__Short problem__: Recast the lines of the records below as a numbered list, running from the line containing "Insert an image using the image icon" through the end of the records, both ends included. Skip blank lines and leave the pictures out.

[Records of where items appear]
+ + + + +
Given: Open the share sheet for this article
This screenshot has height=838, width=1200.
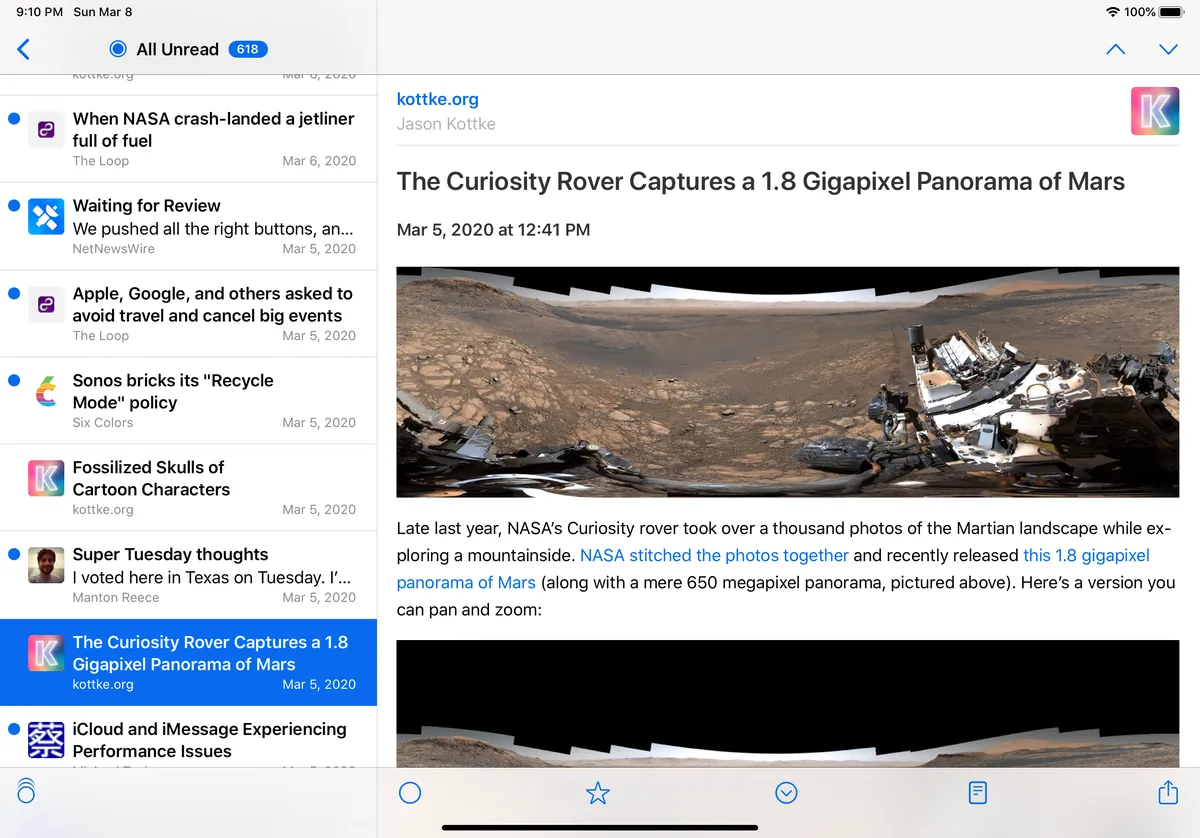Looking at the screenshot, I should tap(1167, 792).
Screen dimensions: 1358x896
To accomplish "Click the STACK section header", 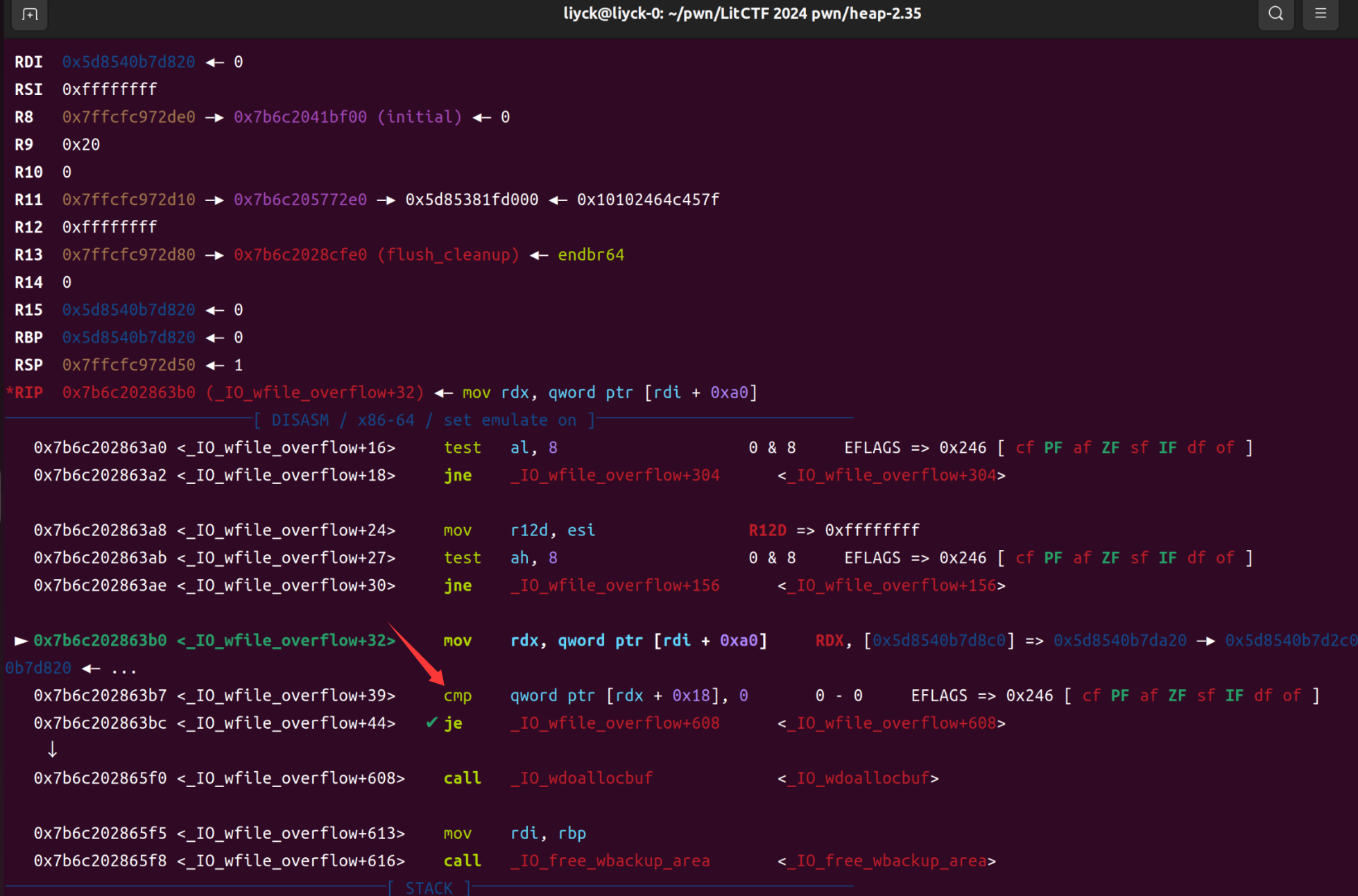I will click(x=429, y=888).
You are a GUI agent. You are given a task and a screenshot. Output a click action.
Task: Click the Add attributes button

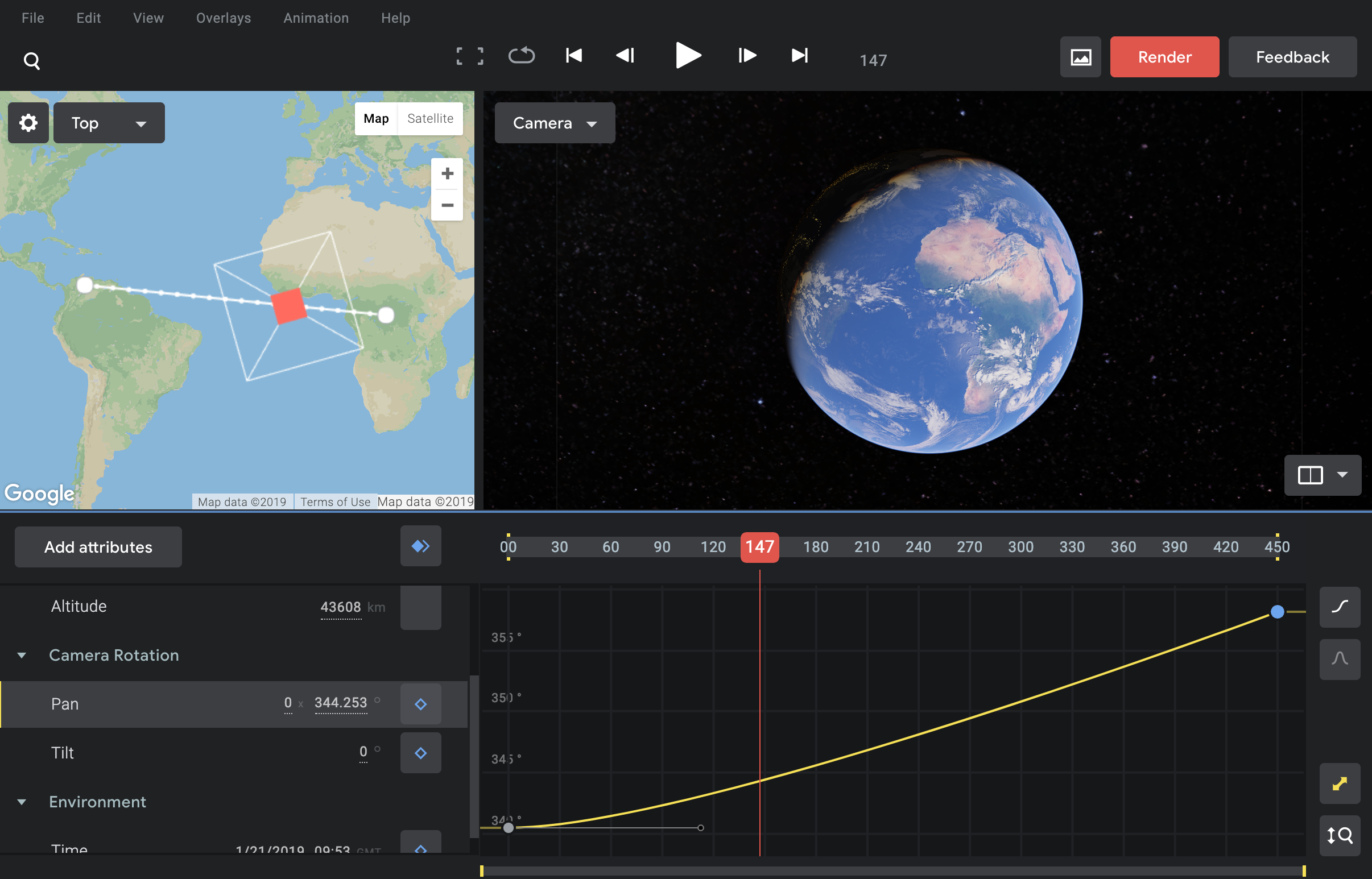98,546
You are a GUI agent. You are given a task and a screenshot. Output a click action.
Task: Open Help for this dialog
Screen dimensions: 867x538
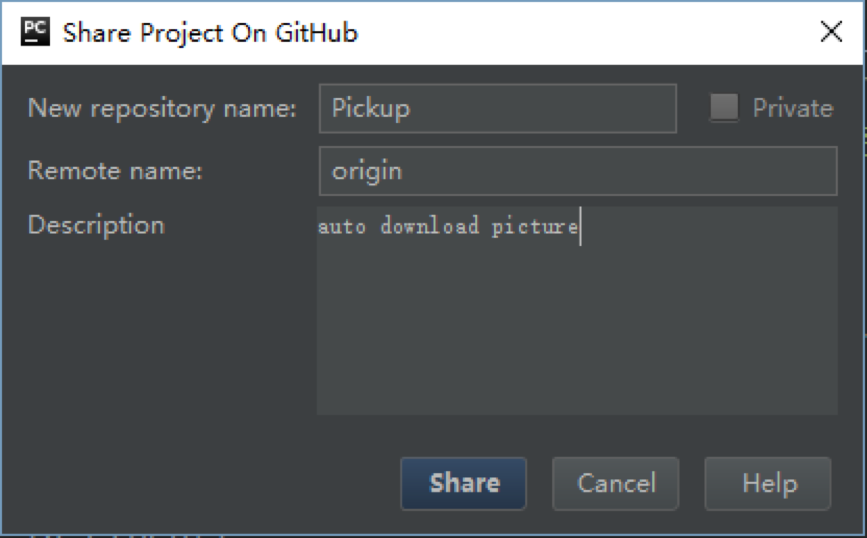pos(767,483)
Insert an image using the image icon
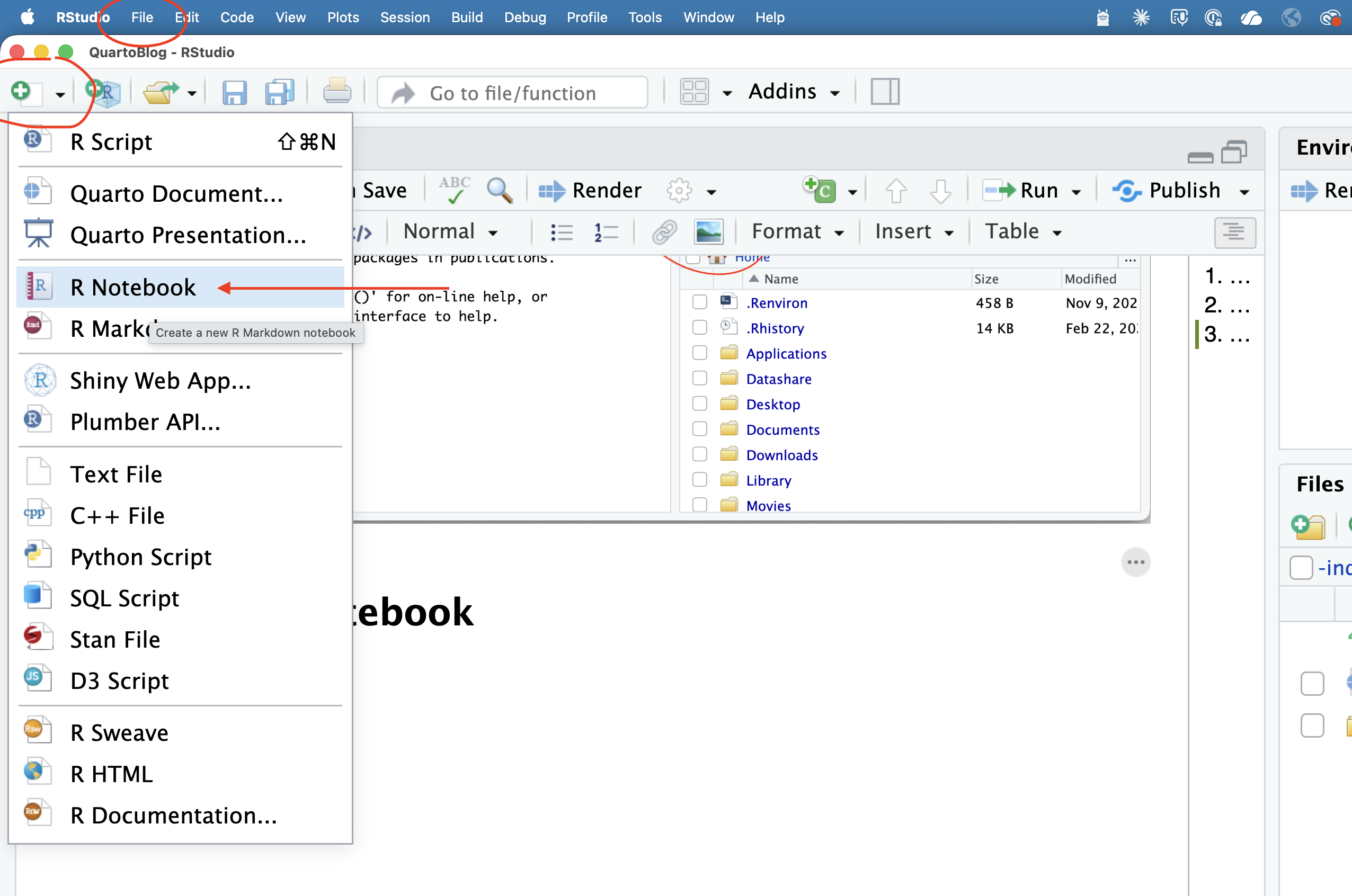Viewport: 1352px width, 896px height. (x=709, y=232)
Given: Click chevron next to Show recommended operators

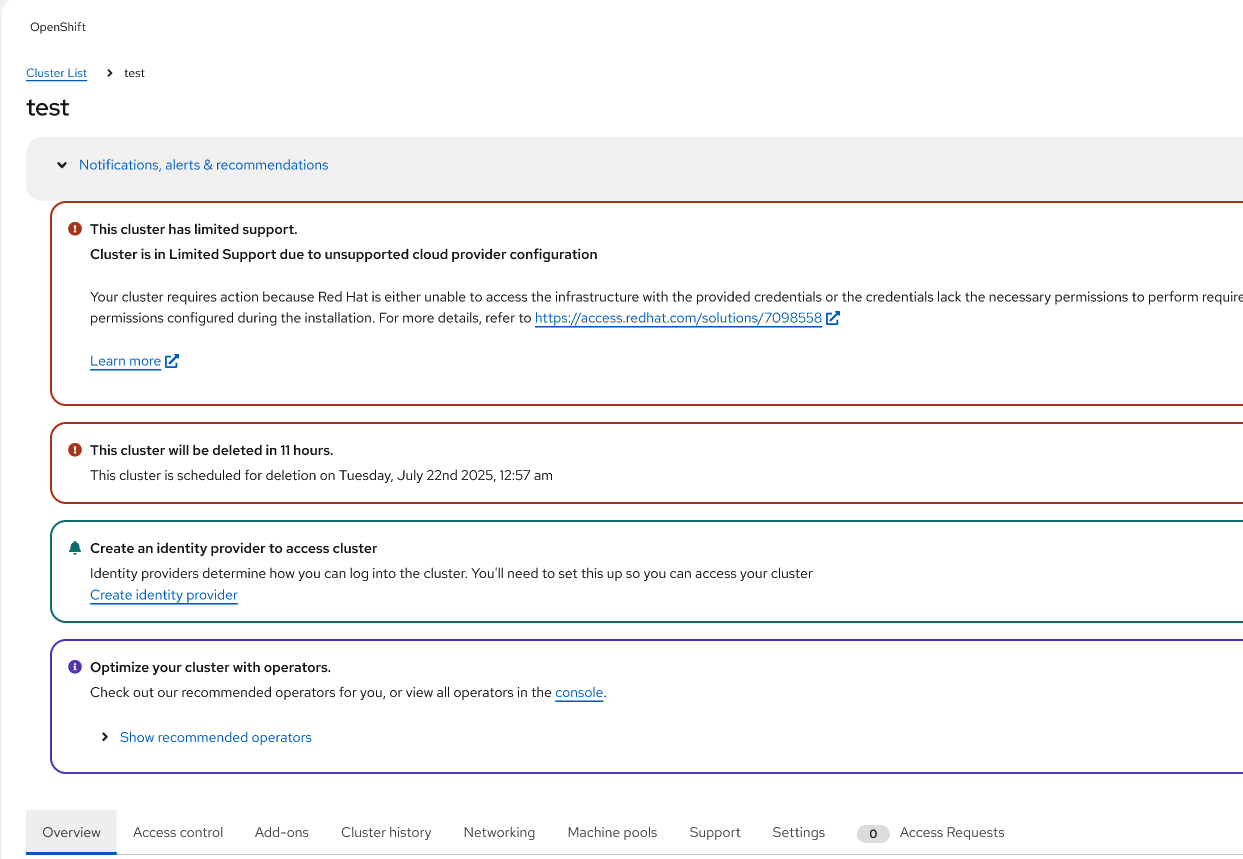Looking at the screenshot, I should [x=105, y=737].

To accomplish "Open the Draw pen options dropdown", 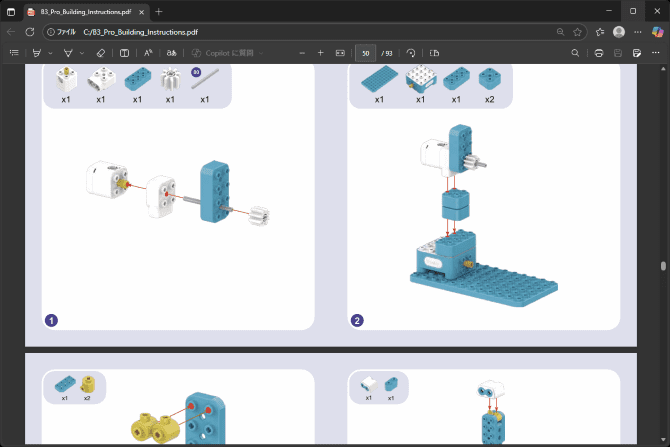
+ + + + +
__Exercise output__:
1. Insert an image using the image icon
2. Viewport: 1352px width, 896px height. (x=709, y=232)
3. Given: Click chevron next to Show recommended operators
4. Looking at the screenshot, I should [x=105, y=737].
5. To accomplish "Open the Draw pen options dropdown", 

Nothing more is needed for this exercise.